I remember a few years ago writing a blog about attendances at Arsenal and Spurs. It was basically questioning why Spurs are building such a big stadium.
The blog was about Spurs struggling to fill White Hart Lane for certain games:
The point I was making in the blog was that if Spurs struggle to sell out for every game now, there were only be more empty seats in a bigger stadium.
I then returned to Arsenal. Even for League Cup games at Highbury, we sold out. And since the move to the Emirates, Arsenal’s lowest attendance (before the Doncaster game) is 46,539, against Shrewsbury Town in the League Cup third round way back on the 20th September 2011.
The Doncaster attendance was 44,064.
So Arsenal get near enough twice as many fans turn up for small games than Spurs, but Spurs are building a stadium bigger than Arsenal? It is all just very odd.
When I wrote the original blog, many Spurs fans pointed out that Arsenal’s Stadium is bigger than White Hart Lane. That Spurs can not get 46,539 into their current stadium so it was an unfair comparison.
This argument was stupid, because whilst I would not expect Spurs to have more fans in the ground than their capacity, the point is they are not filling their current stadium.
The Spurs argument was that if they build a bigger stadium, more fans will turn up for the smaller games. If you build it, they will come.
This completely missed the point that every year over the last half a decade, there have been games where 10,000 tickets have gone unsold. They have been advertised at train stations and in the Evening Standard, yet still tickets were unsold.
A bigger stadium would not magically create more fans. They had an opportunity to take one of the 10,000 unsold tickets, and chose not too. A bigger stadium would just leave more seats empty.

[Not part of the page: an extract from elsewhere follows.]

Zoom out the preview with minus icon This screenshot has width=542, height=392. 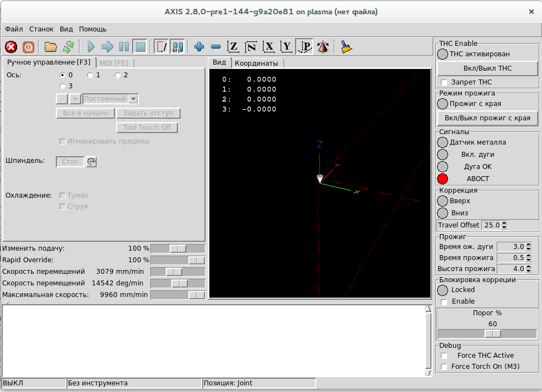point(216,47)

In 2012, 25,030 turned up to watch Spurs play Lazio in the Europa League. That is around 10,000 tickets unsold (maybe a little less with the reduced capacity). If Spurs played in a 60,000 seater stadium, the attendance would still be 25,030, meaning that their would be 34,970 unsold seats.
But if the stadium was bigger, more would turn up the window lickers kept shouting at me.
Well on Tuesday Spurs were playing a League Cup game at Wembley. A 90,000 seater stadium. It was against Barnsley. 23,826 people turned up to watch. That is 61,686 less than what turned up to watch Spurs play Bayer Leverkuson last year in the Champions League.
So they built it, but they did not come.
In comparison, Arsenal’s attendance yesterday for the game against Doncaster was 44,064. Nearly twice as many Arsenal fans turned up for a game in the same competition as Spurs.
Of course, Spurs fans will have their excuses. Like it being at Wembley instead of Tottenham – even though hardly any of their fans actually live in Haringey.
They will point to it being the League Cup, yet Arsenal had more turn up, and are they then saying they only want to go to the big games?
The fact is, their new stadium is a vanity project. They are hoping that by building a bigger stadium ,it will elevate them to a top team, a more popular team, and their fan base will grow.
In reality, you only grow as a club, become more popular, with success. And no matter how big Spurs build their stadium, it will not hide the fact that they have won just a single League Cup in 18 years. No FA Cup in 26 years. No league title in 56 years.
It will be hilarious when Spurs play in their new stadium, whether it be next season or the year after. Their League Cup 3rd round tie against a lower league side will just be a case of déjà vu.
It will not see them sell out. It will not even see them get above 45,000. As history has shown, for these smaller games, Spurs only have around 25,000 who actually want to go.
Spurs will always be in Arsenal’s shadow, no matter how big they build their stadium.
A big new stadium does not make you a big club.